Google Analytics offers a lot of useful data. It can help you understand how your campaigns are performing and gain insights about your clients and website performance.
It can be confusing to navigate all the reports and metrics for business owners who do not specialize in digital marketing. Below we will try to help you make sense of the numbers by providing a breakdown of some of the more useful metrics in the Google Analytics Audience Overview Report
Audience Overview Report in Google Analytics
Audience Overview is one of the most common reports to view in Google Analytics. It provides information about your visitors such as age, gender, interests and how they interact with your website. In simple terms, this report is a basic look at the traffic to your website.
This metric represents the number of visitors for the specified time period. It is an important metric as it can help you identify potential problems with your site or campaigns. But you should not obsess over it. A lot of visitors does not necessarily mean a lot of sales!

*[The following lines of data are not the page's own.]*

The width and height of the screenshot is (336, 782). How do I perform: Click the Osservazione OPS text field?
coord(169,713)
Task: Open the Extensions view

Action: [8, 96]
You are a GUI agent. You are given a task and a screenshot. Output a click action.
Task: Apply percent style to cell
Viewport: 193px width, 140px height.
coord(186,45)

The number of visitors that have not visited your site before. It is an estimate as some users may have used a different browser or might have cleared their cookies since their last visit. If it is declining over a long time you may need to adjust your efforts to bring more new potential clients.

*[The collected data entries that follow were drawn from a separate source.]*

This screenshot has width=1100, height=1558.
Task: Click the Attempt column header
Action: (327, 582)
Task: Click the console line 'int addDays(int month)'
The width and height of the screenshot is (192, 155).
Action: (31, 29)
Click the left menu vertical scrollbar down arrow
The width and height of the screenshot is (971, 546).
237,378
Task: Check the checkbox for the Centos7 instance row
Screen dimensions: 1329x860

When someone visits your site within the past two years and returns from the same device and browser and has not cleared their cookies, they are marked as a Returning Visitor. If more than two years have passed then they will be counted as a New Visitor again.
This metric represents the number of visits within the specified date range. The difference between users and sessions is that one user can have multiple sessions. If a user visits your site, then closes the browser and later comes back it will count as one user and two sessions. Each session lasts 30 minutes so if a user leaves your site open for more than 30 minutes and later starts browsing it again you will get two sessions.

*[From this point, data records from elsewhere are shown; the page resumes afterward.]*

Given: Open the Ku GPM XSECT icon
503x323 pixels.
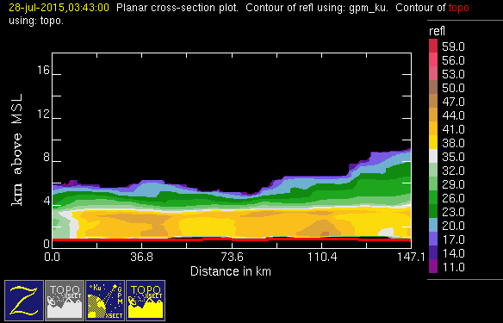Looking at the screenshot, I should pyautogui.click(x=105, y=301).
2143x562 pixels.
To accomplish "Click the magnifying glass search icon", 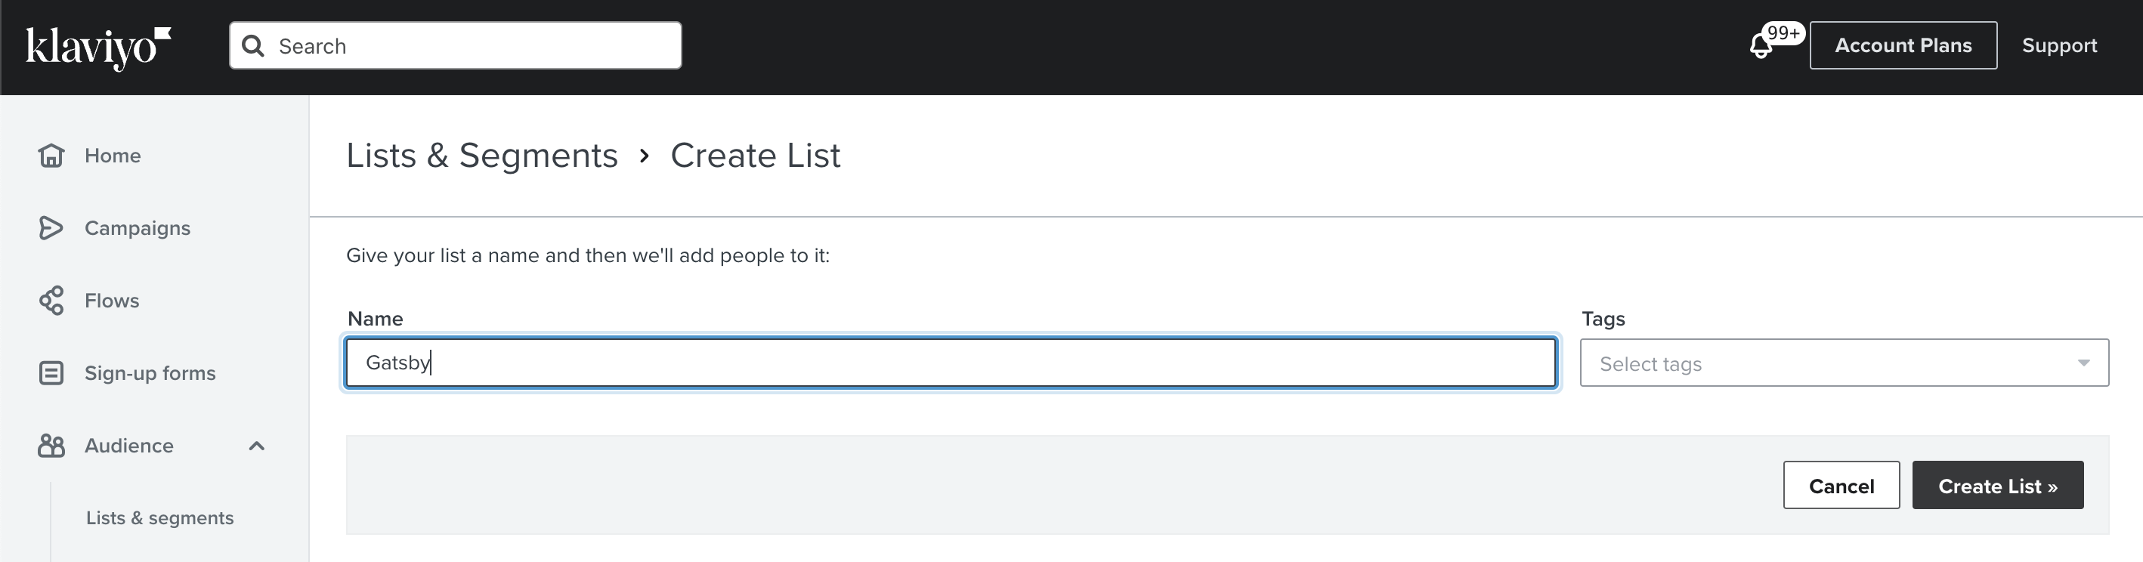I will tap(253, 46).
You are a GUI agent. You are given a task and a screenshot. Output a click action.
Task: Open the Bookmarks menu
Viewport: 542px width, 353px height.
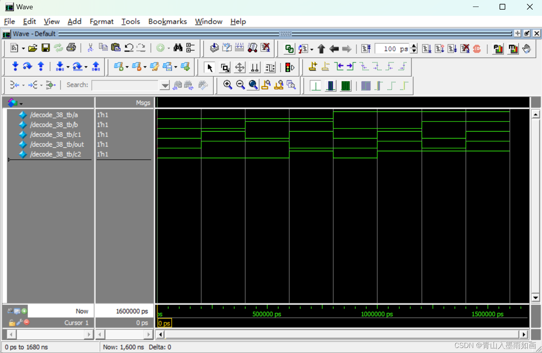[x=167, y=22]
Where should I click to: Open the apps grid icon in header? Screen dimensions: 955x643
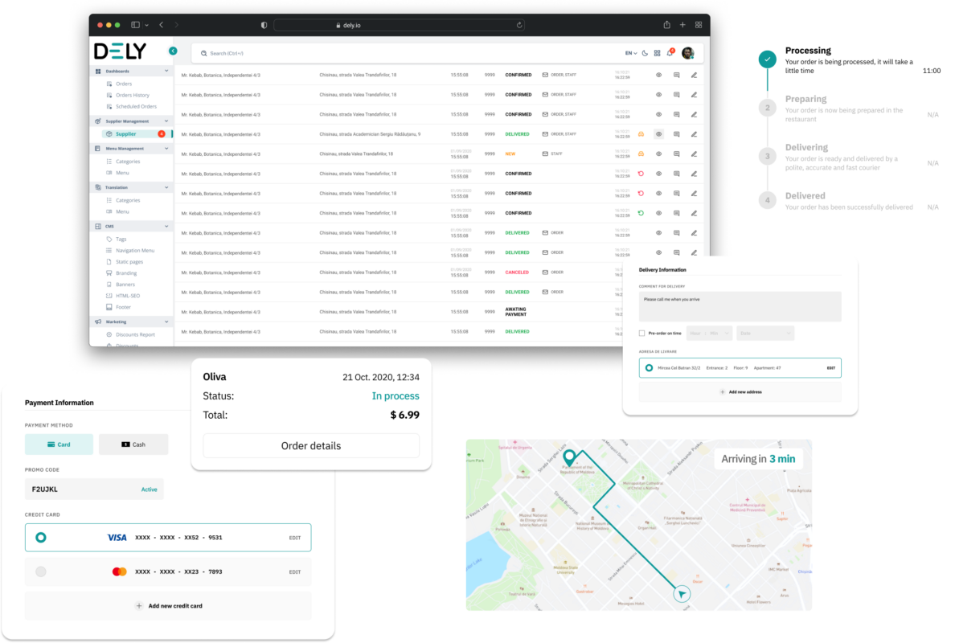point(657,53)
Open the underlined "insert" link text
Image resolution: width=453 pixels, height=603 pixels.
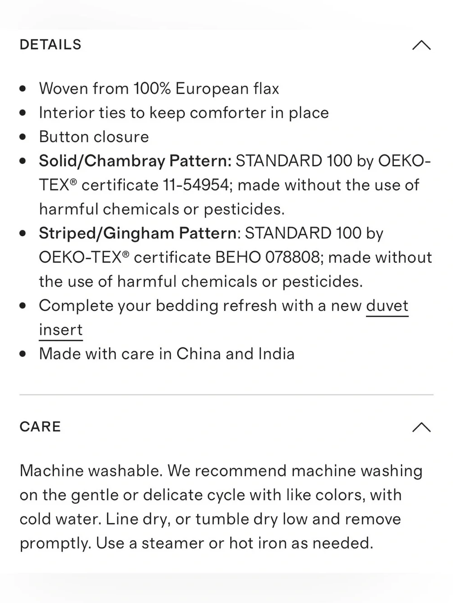pyautogui.click(x=61, y=330)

Number of Sessions per User:
This metric represents the average number of times users visit your site. Generally a value of more than 1 is better but a low number does not necessarily indicate a problem. If your site is well designed and users get what they need in a single session then all is good. However if your returning customers are more valuable for your business then you must take measures to increase this metric.
Pages per Session:
The average number of pages a user sees per visit. As with sessions per user it is not necessarily bad if it is low. Think about how many pages visitors need to see before they convert and judge the values based on that. A large number can indicate a difficult conversion path for your customers.
This metric represents the percentage of sessions that ended with only one pageview. If a user visits a page and then leaves without visiting a second page of your website, it counts as a bounce.
Interpreting bounce rate can be tricky. It is also hard to describe a good bounce rate as it depends on the specific page.
If you have a page designed to guide visitors to visit another page such as the add to cart page or contact us page, you should try not to have a high bounce rate.
If you bring people to a page designed for them to enter their contact details then a high bounce rate does not tell you much about the quality of that page.
If there is a big difference in bounce rates between a desktop version of a page and a mobile version of the same page, then you might want to look into it and make adjustments to the version which is lagging behind.
Average Session Duration:
The average session duration is not a very useful metric as it is heavily influenced by extreme values. Firstly, all bounced visits do not count. Basically even if a visitor reads all the page content but decides to leave without going to another page the session will not be used to calculate the average session duration. On the other end, if a visitor browses your website and decides to leave it open and go have coffee for example, the session will count up to 30 minutes which will increase the average artificially. We would recommend not to lose sleep over this metric.
What to do with the information from the Audience Overview Report
As a business owner you need to keep in mind that the Audience Report gives you only a basic snapshot of your traffic. You should not obsess over any of these metrics. Every business has cycles so do not panic if you don’t see the number of sessions or visitors constantly rising. Most likely you will have certain days of the week with a peak in sessions or months where your visitors drop. These aren’t necessarily problems. It’s all just information that you can gather, monitor, and use to make better decisions.
While there are many other metrics in the Audience Report such as language, browser, operating system, location, etc, most business owners would not need to spend that much attention to them on a regular basis. These insights should be monitored and interpreted by the marketing team or agency working with the business as they can show some underlying issues. For example if you have a larger percentage of traffic coming from Internet Explorer but your site does not render well for that browser – that is something that can be improved upon! That being said we believe that generally the business owner’s time can be better spent with other more important tasks.